All Things Being Equal: We Are Becoming the Internet

Tech has given voice to anyone who can log into venues like Twitter, Facebook, or even the Flyer website — myself a case in point. This is where the egalitarian rubber hits the road, whether it’s Arab Spring, the January D.C. insurrection, any number of Kardashians, Greta Thunberg, Donald Trump — or a window curtain brushing over a keyboard.

Once upon a time (by cracky) one had to pass an editor’s desk and the printer’s mama to have an opinion published. Now with a keystroke, your opinion and anyone else’s is sent to infinite outlets to be read by infinite people. The D.C. insurrectionists may be of no more worth than lunchtime porn, but if people are logging in multiple times a day to understand their imagined body politic, then follow the money.

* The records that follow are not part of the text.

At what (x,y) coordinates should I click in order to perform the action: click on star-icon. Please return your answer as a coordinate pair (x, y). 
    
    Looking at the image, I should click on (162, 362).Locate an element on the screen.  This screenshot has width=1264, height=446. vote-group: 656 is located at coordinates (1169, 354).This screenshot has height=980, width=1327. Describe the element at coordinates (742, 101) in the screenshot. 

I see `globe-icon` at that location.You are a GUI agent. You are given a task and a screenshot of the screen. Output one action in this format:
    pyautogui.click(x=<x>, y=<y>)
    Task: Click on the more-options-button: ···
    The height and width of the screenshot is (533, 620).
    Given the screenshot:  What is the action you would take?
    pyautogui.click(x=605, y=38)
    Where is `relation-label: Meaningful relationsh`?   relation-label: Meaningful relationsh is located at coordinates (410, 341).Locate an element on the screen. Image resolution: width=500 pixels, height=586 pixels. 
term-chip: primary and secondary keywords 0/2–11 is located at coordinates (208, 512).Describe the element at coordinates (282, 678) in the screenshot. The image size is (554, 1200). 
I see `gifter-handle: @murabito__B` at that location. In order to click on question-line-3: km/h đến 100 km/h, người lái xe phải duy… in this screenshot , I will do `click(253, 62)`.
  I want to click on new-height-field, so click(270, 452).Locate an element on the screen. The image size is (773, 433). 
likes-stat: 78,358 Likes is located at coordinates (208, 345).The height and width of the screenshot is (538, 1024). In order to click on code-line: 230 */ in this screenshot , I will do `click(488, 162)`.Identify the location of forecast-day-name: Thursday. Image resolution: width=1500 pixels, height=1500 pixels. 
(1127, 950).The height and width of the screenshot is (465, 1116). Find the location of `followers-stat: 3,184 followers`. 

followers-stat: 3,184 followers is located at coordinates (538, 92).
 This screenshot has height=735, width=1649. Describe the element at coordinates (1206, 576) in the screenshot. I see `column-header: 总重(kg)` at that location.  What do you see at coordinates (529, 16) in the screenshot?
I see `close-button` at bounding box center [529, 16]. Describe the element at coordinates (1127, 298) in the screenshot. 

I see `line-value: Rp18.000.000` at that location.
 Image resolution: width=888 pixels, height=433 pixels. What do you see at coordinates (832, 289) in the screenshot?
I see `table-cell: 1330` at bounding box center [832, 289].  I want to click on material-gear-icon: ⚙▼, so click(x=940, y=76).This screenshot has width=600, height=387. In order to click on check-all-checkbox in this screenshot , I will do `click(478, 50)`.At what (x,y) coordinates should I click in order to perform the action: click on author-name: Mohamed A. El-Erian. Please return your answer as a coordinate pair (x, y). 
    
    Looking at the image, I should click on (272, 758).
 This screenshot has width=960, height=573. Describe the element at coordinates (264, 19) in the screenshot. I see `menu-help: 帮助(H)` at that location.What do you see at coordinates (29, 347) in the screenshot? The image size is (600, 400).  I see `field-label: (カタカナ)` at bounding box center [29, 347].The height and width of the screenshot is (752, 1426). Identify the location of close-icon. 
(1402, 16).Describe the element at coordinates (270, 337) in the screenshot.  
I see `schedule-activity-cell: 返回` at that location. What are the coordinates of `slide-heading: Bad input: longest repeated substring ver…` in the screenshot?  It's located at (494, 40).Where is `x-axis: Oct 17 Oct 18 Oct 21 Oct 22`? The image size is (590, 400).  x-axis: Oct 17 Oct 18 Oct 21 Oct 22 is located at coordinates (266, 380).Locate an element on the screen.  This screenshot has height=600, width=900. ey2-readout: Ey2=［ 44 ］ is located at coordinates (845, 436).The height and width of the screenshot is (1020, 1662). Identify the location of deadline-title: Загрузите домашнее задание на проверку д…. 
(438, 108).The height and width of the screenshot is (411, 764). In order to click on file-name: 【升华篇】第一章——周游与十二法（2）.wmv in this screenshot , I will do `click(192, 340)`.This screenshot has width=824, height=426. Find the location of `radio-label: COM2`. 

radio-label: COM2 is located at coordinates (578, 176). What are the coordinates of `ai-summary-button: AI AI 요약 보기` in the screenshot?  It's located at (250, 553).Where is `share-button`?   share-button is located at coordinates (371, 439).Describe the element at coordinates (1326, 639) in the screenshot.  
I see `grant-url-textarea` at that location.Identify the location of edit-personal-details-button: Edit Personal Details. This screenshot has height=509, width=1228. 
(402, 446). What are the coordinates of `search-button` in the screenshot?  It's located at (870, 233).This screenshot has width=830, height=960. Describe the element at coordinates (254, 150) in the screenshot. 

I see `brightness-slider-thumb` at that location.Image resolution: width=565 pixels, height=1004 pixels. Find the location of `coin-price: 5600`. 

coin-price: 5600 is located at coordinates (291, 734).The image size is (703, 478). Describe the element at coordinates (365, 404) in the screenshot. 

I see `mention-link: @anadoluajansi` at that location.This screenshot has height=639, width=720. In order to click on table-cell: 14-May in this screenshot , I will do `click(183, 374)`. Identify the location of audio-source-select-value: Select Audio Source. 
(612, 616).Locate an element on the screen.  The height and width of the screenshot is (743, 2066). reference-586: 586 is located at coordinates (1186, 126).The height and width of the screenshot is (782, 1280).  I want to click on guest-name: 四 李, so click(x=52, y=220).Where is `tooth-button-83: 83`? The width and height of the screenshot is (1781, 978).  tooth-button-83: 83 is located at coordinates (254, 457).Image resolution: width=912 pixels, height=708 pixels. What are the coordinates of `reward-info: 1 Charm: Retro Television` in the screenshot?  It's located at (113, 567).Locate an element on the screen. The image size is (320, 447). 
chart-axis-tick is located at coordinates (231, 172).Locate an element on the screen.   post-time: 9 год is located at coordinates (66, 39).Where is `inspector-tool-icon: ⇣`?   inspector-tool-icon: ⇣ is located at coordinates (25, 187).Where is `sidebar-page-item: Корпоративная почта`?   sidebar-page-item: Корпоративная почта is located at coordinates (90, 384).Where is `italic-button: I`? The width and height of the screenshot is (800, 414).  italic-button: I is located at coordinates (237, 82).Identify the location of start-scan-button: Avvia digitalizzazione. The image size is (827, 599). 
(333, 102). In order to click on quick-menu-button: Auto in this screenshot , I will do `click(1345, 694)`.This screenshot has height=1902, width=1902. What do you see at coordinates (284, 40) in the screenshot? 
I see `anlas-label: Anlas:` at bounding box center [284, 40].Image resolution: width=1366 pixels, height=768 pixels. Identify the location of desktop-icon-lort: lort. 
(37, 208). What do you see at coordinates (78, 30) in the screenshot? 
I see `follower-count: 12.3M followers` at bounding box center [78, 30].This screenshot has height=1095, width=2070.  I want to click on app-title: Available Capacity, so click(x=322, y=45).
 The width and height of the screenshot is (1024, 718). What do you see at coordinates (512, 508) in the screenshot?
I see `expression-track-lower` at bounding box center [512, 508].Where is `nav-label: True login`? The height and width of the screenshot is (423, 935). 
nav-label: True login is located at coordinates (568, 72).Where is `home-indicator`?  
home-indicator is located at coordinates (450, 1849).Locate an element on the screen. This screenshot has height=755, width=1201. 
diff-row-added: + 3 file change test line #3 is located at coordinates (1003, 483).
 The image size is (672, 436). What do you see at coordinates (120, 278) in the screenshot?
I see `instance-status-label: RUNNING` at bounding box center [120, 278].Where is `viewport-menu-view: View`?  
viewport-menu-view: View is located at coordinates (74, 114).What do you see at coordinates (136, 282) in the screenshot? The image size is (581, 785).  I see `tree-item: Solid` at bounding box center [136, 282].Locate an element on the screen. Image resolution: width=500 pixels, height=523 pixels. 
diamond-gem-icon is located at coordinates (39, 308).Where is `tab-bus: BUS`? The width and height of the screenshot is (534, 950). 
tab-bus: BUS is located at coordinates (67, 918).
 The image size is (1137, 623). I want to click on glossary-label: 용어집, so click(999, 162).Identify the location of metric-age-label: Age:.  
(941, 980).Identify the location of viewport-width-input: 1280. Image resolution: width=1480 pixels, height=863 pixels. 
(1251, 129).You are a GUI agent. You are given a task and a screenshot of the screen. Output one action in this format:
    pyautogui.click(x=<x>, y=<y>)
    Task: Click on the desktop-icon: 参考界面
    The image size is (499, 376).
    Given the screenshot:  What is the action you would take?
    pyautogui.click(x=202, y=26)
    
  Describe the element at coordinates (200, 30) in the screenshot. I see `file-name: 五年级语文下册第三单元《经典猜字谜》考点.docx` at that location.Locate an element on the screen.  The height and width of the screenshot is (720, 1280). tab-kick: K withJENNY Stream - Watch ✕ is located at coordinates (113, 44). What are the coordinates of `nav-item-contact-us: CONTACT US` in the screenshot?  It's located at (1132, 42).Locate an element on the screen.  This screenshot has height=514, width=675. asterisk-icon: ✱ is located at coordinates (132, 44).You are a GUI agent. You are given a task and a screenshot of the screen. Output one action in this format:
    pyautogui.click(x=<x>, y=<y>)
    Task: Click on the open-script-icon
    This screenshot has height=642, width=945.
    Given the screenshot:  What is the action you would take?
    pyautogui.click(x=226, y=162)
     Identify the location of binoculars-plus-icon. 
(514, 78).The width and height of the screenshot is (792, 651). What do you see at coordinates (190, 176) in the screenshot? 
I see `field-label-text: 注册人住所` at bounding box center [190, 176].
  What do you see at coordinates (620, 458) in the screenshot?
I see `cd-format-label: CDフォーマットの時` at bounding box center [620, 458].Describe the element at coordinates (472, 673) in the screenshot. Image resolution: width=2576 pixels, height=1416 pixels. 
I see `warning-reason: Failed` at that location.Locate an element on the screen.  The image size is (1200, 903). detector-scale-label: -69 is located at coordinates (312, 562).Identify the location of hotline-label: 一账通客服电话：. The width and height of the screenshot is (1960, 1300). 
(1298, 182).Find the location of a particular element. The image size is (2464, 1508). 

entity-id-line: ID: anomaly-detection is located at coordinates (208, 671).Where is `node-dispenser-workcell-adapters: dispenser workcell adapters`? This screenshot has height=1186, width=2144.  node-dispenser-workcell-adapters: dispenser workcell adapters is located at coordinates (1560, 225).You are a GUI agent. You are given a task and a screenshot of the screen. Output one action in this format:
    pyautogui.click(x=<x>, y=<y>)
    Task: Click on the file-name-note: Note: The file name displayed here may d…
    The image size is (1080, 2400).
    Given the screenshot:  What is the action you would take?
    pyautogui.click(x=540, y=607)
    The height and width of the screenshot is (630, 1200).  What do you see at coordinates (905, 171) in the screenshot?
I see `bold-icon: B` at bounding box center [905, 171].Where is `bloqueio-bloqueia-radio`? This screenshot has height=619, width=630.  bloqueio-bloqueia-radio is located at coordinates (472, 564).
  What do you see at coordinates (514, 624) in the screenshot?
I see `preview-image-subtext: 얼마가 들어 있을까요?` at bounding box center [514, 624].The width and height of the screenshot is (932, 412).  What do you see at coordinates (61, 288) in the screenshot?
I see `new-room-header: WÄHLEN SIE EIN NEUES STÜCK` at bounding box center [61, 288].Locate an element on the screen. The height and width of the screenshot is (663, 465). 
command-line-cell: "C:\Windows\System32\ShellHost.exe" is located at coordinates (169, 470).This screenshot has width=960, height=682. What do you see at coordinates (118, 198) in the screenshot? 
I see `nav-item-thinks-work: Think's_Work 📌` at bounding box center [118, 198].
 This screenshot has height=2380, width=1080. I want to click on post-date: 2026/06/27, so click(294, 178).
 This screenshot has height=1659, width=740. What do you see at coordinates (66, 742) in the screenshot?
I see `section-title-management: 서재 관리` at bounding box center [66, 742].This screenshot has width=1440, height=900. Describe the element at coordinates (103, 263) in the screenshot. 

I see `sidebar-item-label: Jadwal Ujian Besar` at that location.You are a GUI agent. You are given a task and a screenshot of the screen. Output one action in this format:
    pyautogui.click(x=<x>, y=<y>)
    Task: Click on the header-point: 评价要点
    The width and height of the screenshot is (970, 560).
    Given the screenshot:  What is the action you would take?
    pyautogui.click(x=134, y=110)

Somebody is.

Christopher Elwell | Dreamstime.com

But are all citizens in a free society due equal attention, or at least the right to not be blocked from expressing their opinion? Why don’t we want to know what the guy sitting next to us in traffic is thinking? In the information age, there’s a profit both in cacophony and control. Social media — providing news, opinion, porn, and ads — gave a knee to the head of an already down newspaper business, once an agreed-upon source of information to most of the population, a standard such as it was, a template for debate-like interactions. But who works as a town crier anymore? Today, it’s like every window along the loosened cobblestone streets is opened at once and we are showered with points of view and can no more address one drop of rain as the next. (That’s where all those thumbs up icons come in handy.)

We had provocative pamphlets in the past, but only so much pocket space to contain the news, coupons, notes to self, and things we were too ashamed to drop on the public sidewalk. Oddly enough today, even with a handy delete button, we still keep way more of that shit than we should.

Why do we need to know what everyone else is thinking? Not just opposing opinions (seldom actually) but endless posts agreeing with us, opinions formed in history classes taught by football coaches and their assistants, or by advance-degreed teachers rooted to their 20-year-old dissertations, or by a link that has to be true because it was on that website I like. That guy paused in traffic next to us may be thinking about something really boring to almost any online community, and six months later we could meet at the snack machine at a rest stop and maybe share a Mountain Dew moment.

To this old man, opinion has outpaced thought and we reap the whirlwind. I take no personal blame for this, and profit to a degree, but I had hoped things would hang together longer, at least till I die. I might let myself think that the recent Capitol riots are a harbinger and not the storm, but that would depress the hell out of me. If I were dumber and younger, I might riot myself. So I have given some thought as to how all us pre-techies can survive such rapid change.

My first instinct is to shut the fuck up and lay low. Drive an old truck, live in the country, pay cash at the grocery. Hell, I’ve never felt calmer being able to go out in public wearing a mask and shades. So it’s not all bad news. We could ensconce into our own particular holler, stay offline, and never have to talk to the Hatfields or the McCoys or anyone else.

Or perhaps we can just agree that all this is not going to get any better. There is no YouTube channel to instruct us on how to stem or fix this glut of information. The barbarians are on either side of the gate now, each and every one with a homepage sharing supportive links — some motivated by murders by the state; others by the state forcing them to wear masks. They have met at the gate’s collapse and unwillingly, inevitably mingle. Now what? Like the internet, we may evolve into a species of our worst qualities.

Art Boone lives in Mississippi and has opinions.